Originally written in October 2016 for the Baylor Business Fellows newsletter
A cool summer night in downtown San Diego. The breeze is coming off the bay. I’m wandering through the Seaport Village shops, and I see it. It’s hideous. It’s glorious. And it’s on sale.
It was a Hawaiian shirt. Predominantly blue, with pineapples and hibiscus and palm fronds in the pattern. Coconut shell buttons. Made in Hawaii. It would be mine. My first Aloha shirt, to commemorate a fun week at a conference in San Diego.
I got back to Texas and realized the flaw in my thinking. I don’t actually wear Hawaiian shirts. Ever. And I had visited San Diego, not Waikiki. So maybe this wasn’t such a great purchase.
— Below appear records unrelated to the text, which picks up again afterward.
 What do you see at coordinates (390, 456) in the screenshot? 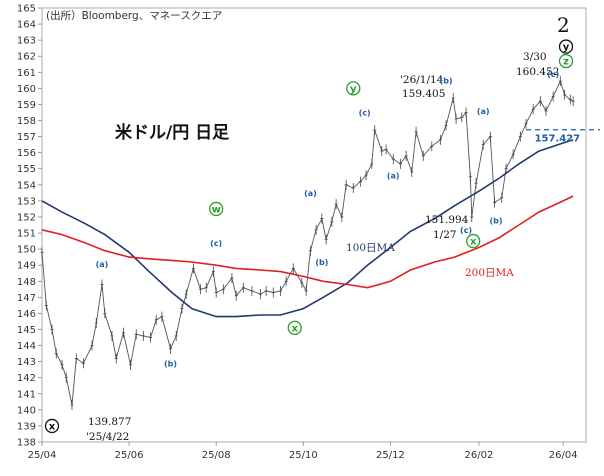
I see `x-tick-label: 25/12` at bounding box center [390, 456].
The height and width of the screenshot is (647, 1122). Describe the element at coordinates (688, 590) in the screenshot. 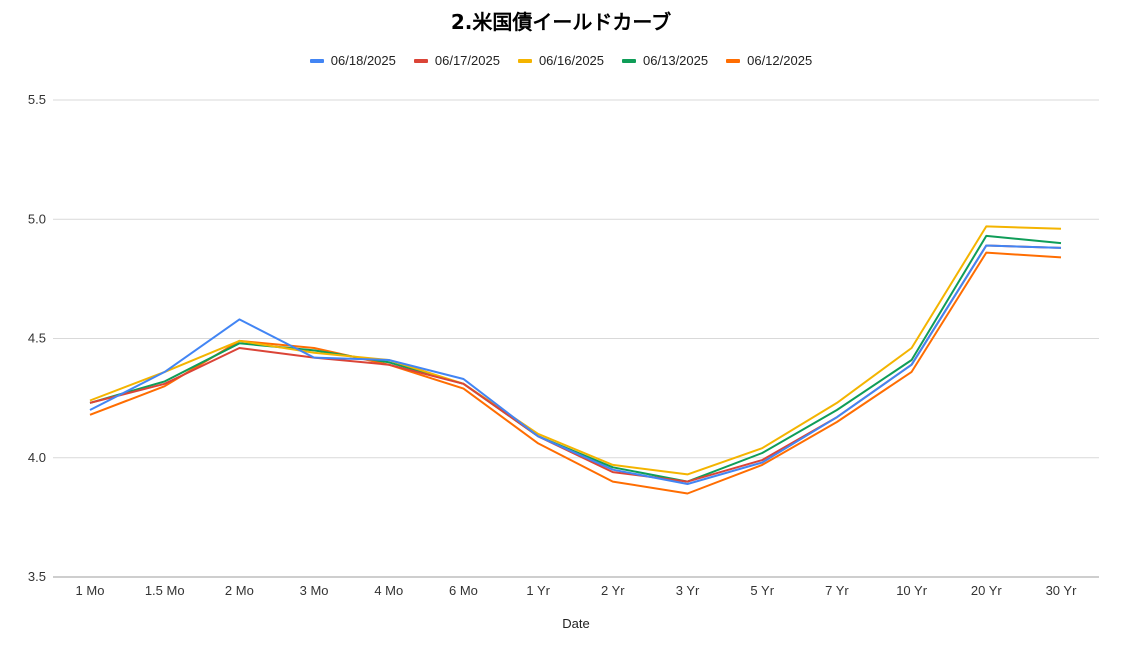

I see `x-tick-label: 3 Yr` at that location.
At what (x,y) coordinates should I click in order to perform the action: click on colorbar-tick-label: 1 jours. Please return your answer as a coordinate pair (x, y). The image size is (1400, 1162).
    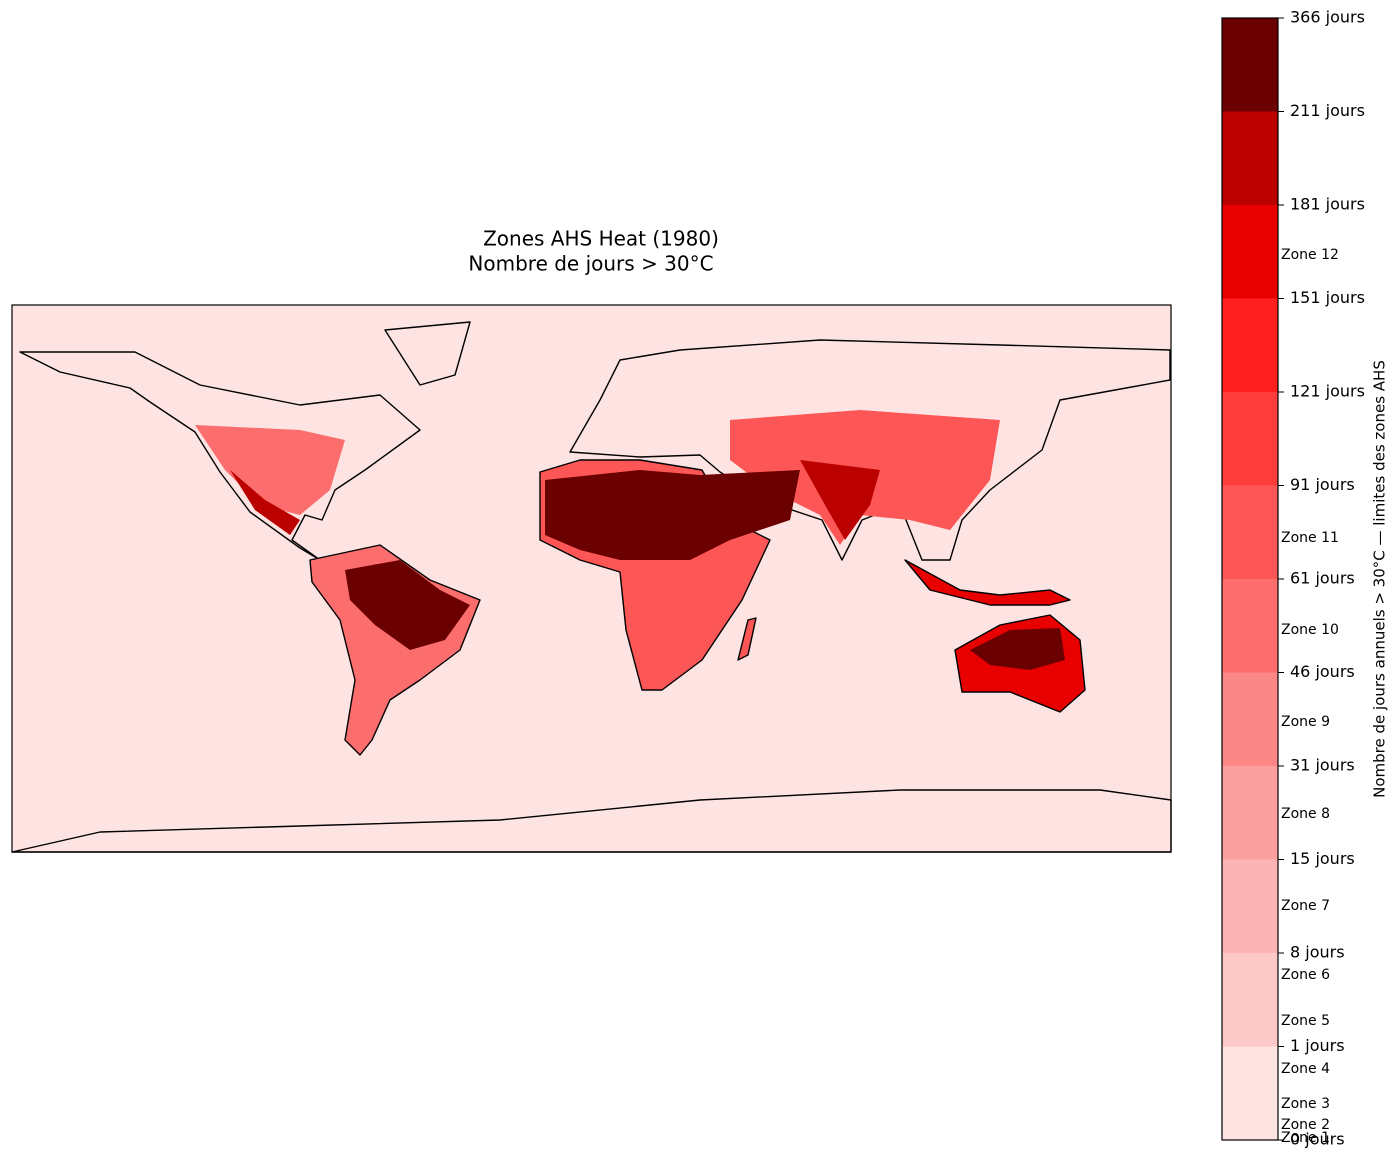
    Looking at the image, I should click on (1318, 1046).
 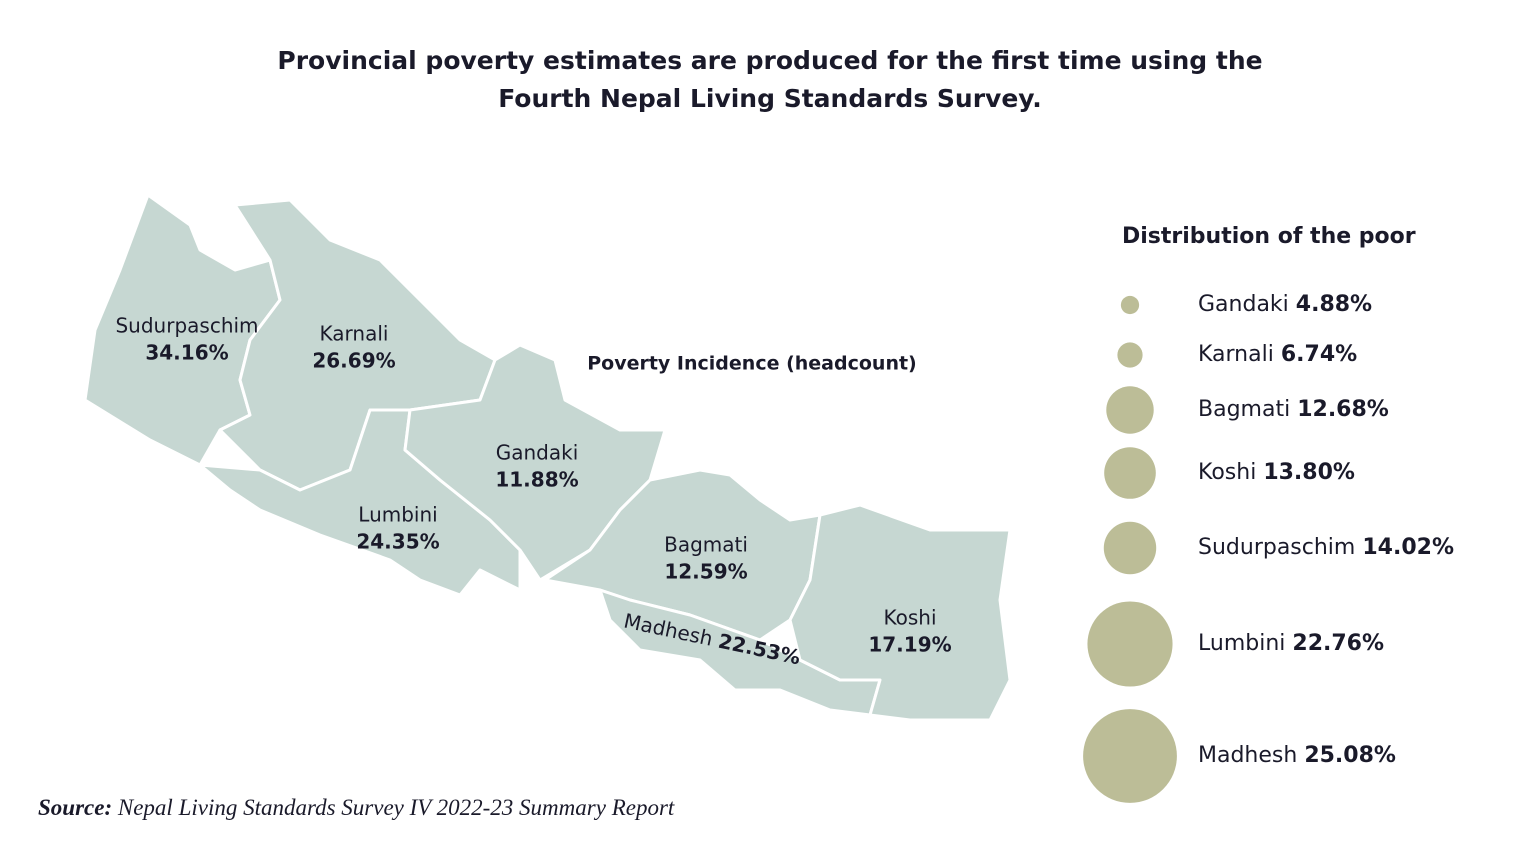 I want to click on province-name: Karnali, so click(x=354, y=334).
Then I remembered something from past travel to Hawaii: the Aloha Friday. For decades, at the urging of Hawaii’s shirt makers, businessmen began wearing brightly-colored Aloha shirts on Fridays instead of business suits, an early Islander version of “business casual.” What if I just declared Aloha Friday, and started wearing my new shirt on Friday? If anyone were to ask why I had on such a ridiculous shirt, the answer was simple: “Aloha Friday!”
And so it began. The tradition became every Friday that I could get away with once I found several really inexpensive tropical-pattern shirts on sale for under $10 each during Kohl’s January clearance. And then I added some higher-quality shirts to the collection on my last visit to Hawaii in 2013.
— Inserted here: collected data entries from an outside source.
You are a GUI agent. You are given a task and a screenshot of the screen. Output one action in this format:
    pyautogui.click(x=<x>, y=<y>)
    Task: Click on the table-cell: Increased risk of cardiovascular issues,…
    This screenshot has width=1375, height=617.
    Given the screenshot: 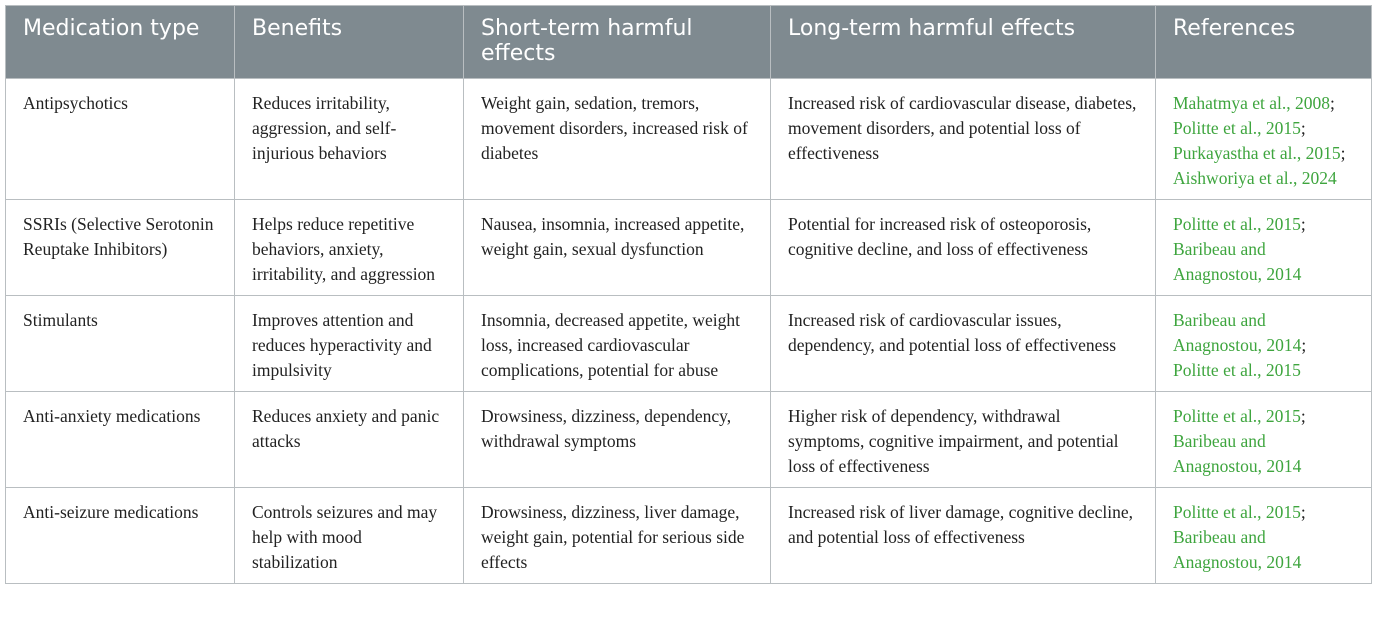 What is the action you would take?
    pyautogui.click(x=963, y=344)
For me, Aloha Fridays started as a way to wear some ridiculously obnoxious shirts to work. It signaled to everyone around me that we don’t have to be so stuffy, even if we are a business school.
But most importantly, it was a reminder not to take myself too seriously, to be sure to have a bit of fun and whimsy with all of the other things going on in my days. Let’s face it – it’s hard to get too smug or too proud of yourself when you’re wearing a shirt covered in flowers.
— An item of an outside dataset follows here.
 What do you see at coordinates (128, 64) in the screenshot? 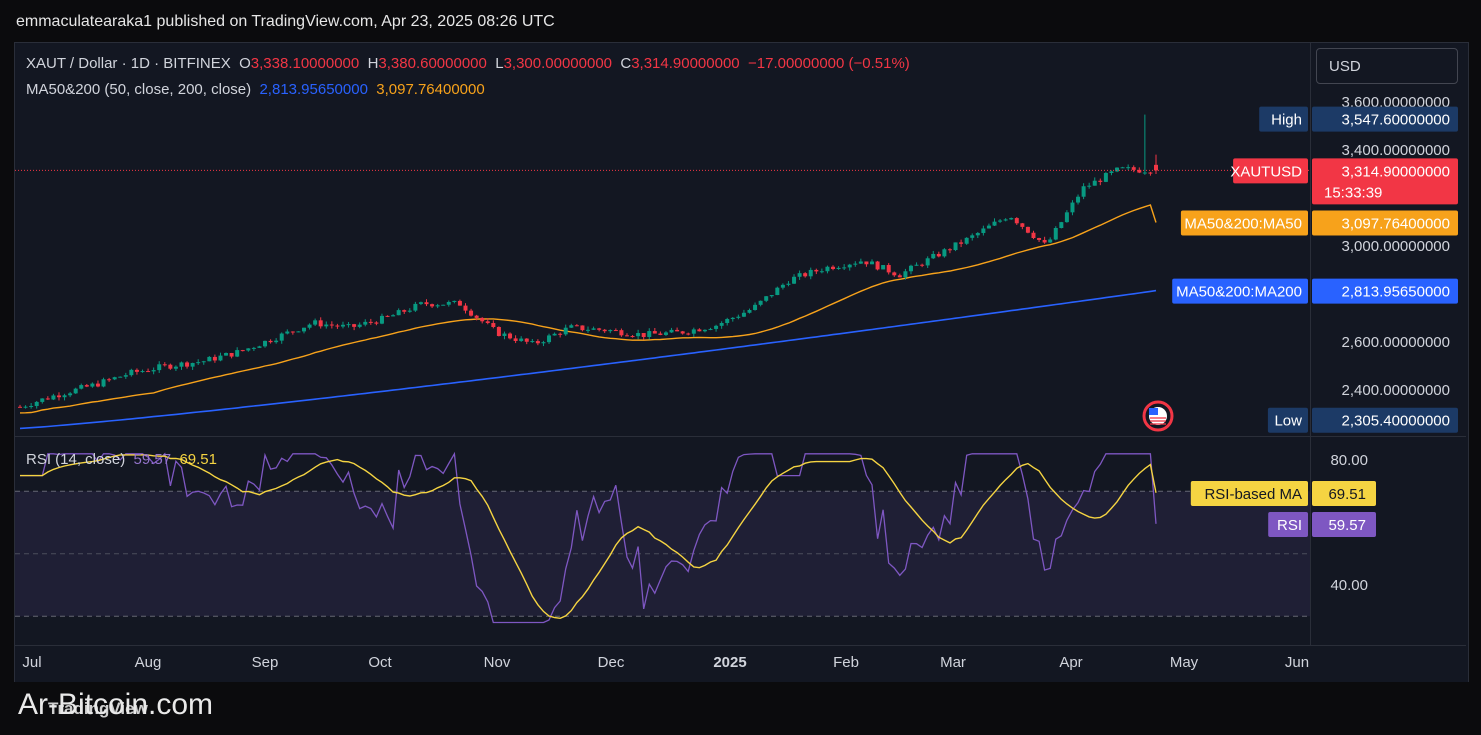
I see `symbol-name: XAUT / Dollar · 1D · BITFINEX` at bounding box center [128, 64].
These days, the Aloha Friday has become a bit of a thing. Several of my economics faculty colleagues wear Hawaiian shirts on Fridays. (A former colleague, who was born and raised in Hawaii and does not join in the silliness, sniffed that we “looked like cheap tourists.” “Exactly!” we cheerily replied.) And a few years back, when my ECO 1380 class still met on Fridays, some of the Business Fellows began to join in.
It makes me smile when I see any of you in an Aloha shirt, on a Friday or otherwise. If you decide to wear one of these shirts, I hope you’ll keep in mind the biggest reason that I have continued this tradition as a key part of my own lack-of-fashion choices. It’s a reminder that I’m really not all that big of a deal, that the corner office and seemingly important titles are all just accoutrements to more important things in life, and that putting too much stock in my own importance is just chasing after the wind.